[Dataset entries]
##############################
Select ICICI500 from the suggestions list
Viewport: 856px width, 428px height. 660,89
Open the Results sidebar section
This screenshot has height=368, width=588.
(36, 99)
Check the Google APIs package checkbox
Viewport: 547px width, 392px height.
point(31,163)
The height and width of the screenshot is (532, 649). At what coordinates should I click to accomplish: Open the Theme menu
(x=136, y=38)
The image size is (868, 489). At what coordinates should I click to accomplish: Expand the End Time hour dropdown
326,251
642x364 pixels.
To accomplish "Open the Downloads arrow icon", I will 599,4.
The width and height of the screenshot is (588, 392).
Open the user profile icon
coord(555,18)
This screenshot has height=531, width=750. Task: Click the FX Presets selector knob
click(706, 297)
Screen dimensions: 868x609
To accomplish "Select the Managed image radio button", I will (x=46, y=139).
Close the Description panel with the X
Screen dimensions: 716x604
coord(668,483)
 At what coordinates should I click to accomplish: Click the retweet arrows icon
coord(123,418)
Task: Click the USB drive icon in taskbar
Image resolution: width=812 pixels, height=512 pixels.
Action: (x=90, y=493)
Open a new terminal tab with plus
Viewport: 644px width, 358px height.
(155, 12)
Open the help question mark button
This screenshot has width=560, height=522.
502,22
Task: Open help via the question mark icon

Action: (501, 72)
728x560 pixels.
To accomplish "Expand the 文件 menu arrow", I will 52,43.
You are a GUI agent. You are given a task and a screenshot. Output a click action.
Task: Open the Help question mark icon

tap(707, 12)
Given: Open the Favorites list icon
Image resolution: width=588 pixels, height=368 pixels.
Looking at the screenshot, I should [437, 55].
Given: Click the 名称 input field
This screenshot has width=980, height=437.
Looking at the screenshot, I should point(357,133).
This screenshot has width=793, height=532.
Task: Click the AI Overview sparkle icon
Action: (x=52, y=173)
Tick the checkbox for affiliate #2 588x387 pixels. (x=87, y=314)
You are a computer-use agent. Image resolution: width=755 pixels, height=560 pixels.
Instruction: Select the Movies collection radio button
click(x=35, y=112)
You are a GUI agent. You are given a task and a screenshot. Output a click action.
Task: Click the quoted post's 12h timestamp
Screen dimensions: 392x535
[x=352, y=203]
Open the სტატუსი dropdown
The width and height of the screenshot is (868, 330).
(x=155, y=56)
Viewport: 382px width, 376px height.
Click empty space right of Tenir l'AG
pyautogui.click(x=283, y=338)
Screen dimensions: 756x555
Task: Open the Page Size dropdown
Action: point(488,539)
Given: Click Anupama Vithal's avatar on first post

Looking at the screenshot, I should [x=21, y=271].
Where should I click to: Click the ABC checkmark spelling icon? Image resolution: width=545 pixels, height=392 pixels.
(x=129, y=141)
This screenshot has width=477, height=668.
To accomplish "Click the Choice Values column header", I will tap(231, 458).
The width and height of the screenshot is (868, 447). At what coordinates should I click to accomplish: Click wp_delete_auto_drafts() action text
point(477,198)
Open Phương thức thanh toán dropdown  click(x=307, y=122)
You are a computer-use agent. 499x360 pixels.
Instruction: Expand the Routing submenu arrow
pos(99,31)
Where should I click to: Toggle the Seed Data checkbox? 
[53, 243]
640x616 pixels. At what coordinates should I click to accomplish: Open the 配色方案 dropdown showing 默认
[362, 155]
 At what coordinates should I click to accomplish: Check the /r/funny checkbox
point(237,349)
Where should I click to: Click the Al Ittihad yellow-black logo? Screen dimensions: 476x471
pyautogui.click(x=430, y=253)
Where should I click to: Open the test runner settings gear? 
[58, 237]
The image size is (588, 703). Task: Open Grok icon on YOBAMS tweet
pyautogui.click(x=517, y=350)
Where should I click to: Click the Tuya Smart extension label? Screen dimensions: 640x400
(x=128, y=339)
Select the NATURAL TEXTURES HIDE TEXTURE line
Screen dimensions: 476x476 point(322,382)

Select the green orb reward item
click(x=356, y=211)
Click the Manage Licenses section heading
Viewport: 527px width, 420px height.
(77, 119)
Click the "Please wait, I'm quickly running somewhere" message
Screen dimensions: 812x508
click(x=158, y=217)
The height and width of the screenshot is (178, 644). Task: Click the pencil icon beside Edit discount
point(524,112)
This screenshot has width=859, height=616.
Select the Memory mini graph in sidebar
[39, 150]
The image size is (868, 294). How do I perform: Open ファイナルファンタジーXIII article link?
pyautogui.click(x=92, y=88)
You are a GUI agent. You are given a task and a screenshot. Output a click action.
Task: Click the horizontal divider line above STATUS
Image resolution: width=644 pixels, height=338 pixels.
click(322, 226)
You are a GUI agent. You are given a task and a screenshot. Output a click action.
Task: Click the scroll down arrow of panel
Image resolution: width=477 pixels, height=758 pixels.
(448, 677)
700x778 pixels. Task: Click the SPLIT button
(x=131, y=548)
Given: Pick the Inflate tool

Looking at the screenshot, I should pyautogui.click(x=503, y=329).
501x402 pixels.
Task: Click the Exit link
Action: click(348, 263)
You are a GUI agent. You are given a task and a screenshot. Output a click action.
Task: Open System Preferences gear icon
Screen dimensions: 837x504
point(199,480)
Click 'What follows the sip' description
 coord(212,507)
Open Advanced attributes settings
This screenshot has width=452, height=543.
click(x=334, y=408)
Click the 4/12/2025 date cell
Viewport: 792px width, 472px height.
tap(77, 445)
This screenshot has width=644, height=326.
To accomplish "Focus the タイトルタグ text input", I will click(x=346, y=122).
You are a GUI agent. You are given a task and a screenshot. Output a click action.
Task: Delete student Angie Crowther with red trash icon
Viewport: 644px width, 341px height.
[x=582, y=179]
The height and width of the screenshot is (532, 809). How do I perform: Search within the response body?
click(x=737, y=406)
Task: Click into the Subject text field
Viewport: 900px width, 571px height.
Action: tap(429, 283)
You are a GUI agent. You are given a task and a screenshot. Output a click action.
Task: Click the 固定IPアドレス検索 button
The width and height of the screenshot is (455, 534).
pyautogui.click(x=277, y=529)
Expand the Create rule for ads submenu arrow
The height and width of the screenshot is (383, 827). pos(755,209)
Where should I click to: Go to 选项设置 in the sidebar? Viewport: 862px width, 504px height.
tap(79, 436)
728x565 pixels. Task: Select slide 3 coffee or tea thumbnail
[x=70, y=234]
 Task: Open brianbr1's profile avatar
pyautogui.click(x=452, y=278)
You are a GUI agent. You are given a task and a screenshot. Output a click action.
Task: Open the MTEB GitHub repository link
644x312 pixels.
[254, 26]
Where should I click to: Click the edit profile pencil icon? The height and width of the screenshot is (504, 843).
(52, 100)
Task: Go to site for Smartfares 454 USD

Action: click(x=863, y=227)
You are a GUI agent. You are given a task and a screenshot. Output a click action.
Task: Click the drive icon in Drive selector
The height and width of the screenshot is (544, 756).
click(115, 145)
##############################
> Task instructions
Identify every line above with the string "computer" in it. Copy those lines.

> Solution to this task
You are a computer-use agent. Image resolution: width=755 pixels, height=560 pixels.
You are a computer-use agent. 499x360 pixels.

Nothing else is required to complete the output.